Are you thinking about showcasing your stationery business at a local wedding expo?
I’ll be honest, it’s been a hot minute since I’ve consistently done wedding shows. I did 1-2 a year for my first few years as I was growing my business and had some great opportunities here in Jacksonville to attend shows and learn the ins and outs of connecting with couples and other vendors. I definitely learned a lot during those years about what worked and didn’t work. And have done a few shows sparingly and selectively over the years since then.
So today I just want to give my top three tips for stationers attending wedding shows.
Depending on your area or surrounding areas you’re thinking of looking into, there are probably several different options when it comes to wedding shows or expos. You’ll get some of your larger, national brand style shows that host hundreds of vendors and thousands of couples, but there will also be some smaller ones that are more exclusive. It could be exclusive to a particular venue, or maybe they limited it to a select number of the same vendors (only xx stationers, xx photographers, etc).
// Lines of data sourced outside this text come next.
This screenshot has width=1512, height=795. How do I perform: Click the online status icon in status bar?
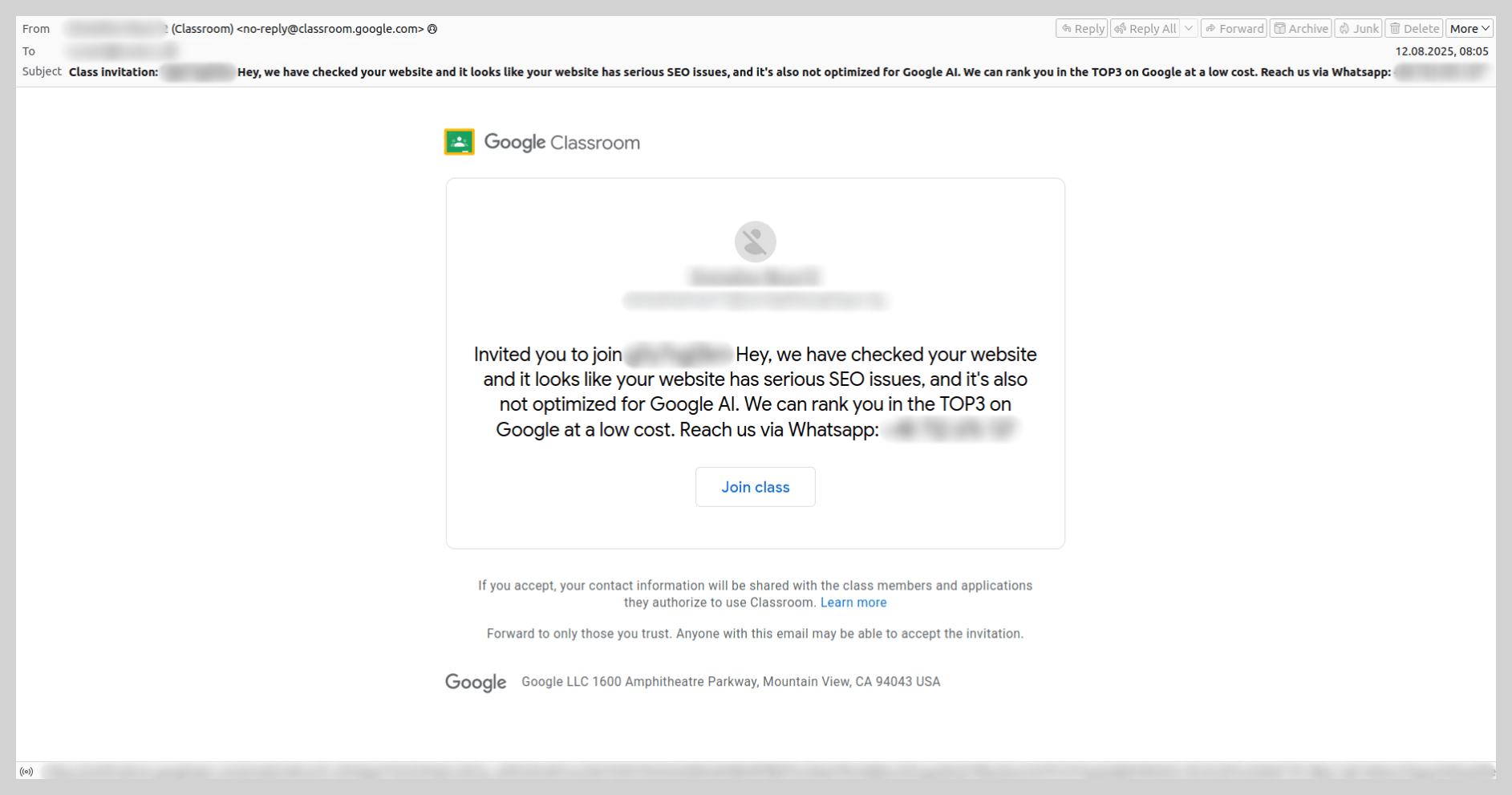click(x=26, y=772)

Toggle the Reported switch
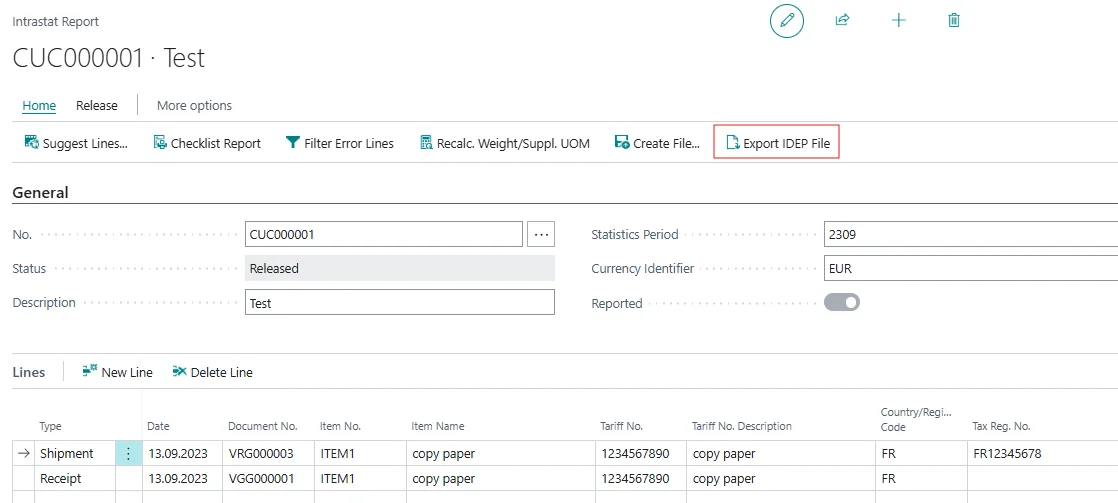842,302
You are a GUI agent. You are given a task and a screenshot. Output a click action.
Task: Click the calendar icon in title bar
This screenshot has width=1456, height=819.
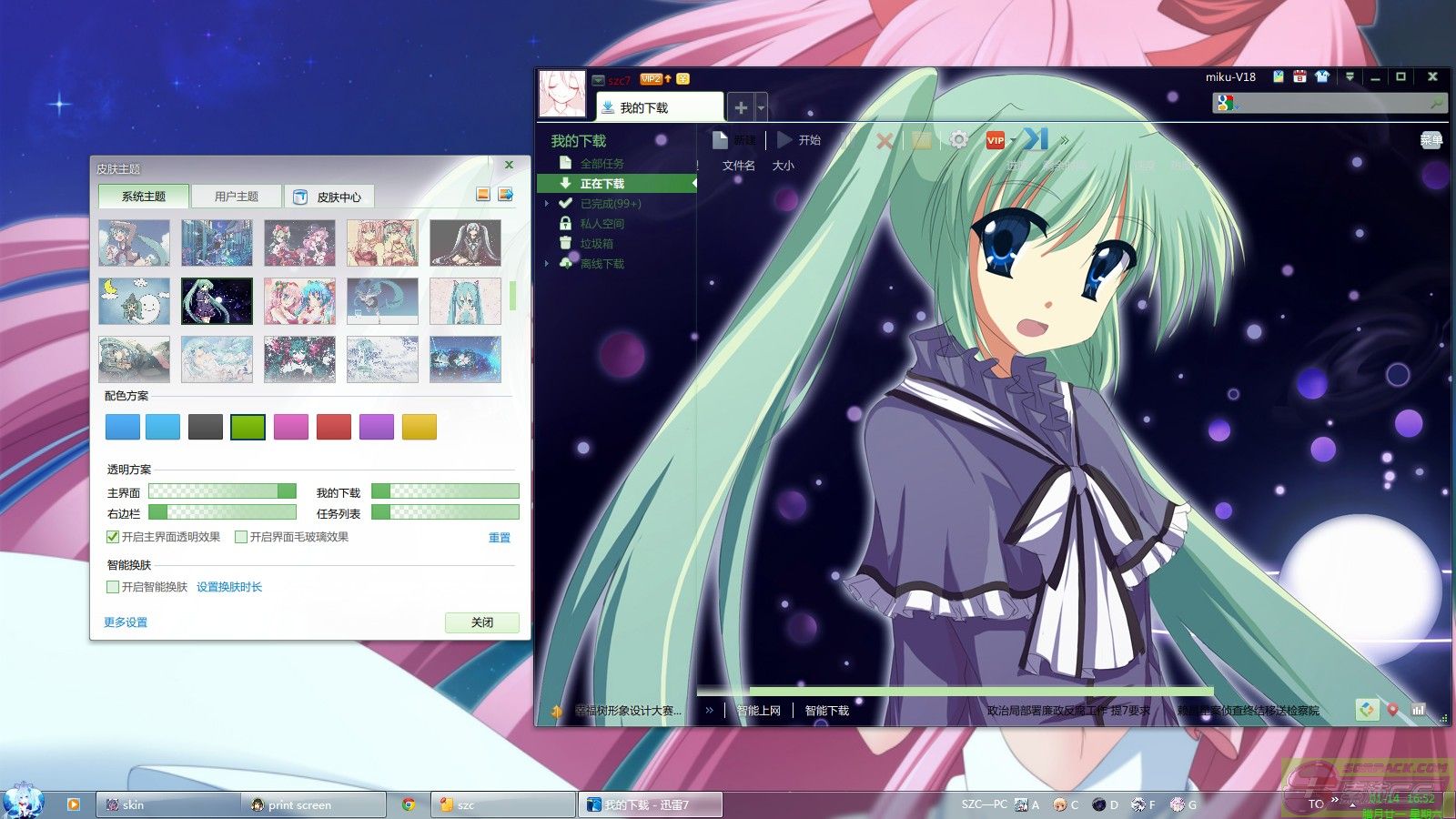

And of course, the price range can vary depending on which one you select. But I would say the most important thing is to look at the history, reviews, and quality of the show. They may bring 1,000s of couples through, but are they good quality couples, or are they just looking for freebies. Sometimes larger shows give away free or cheap tickets, while smaller shows charge a higher price ticket, but I guarantee you the couple that buys those tickets are a little more invested in finding vendors at the show.
I have found, in my experience, that I did have better luck at the smaller, more exclusive shows!
I remember the first wedding show I ever did, I had it ALL. Literally, my booth was jam-packed with allll the stationery I offered, all the styles, all the colors. All.the.things. Looking back, it was so overwhelming and I have also learned that couples don’t want allll the options. Believe it or not, they would rather have very simple choices. The more I did shows, the more I realized that I didn’t need all that stuff. I just needed maybe a dozen of my best suites that showed what I was capable of and they could actually take the time to look through them and ask questions.
In the last few years, I’ve had the benefit of a wedding collection of pre-designed suites alongside my custom stationery work. I found that having a collection can work hand in hand with wedding shows. They allow you to easily talk about what is included, what the options are for them to change (or not change), pricing, etc. Whereas when I was only trying to show custom, there are SO many variables that I really couldn’t give them exact answers or pricing. As I have said, they want something simple and spelled out for them.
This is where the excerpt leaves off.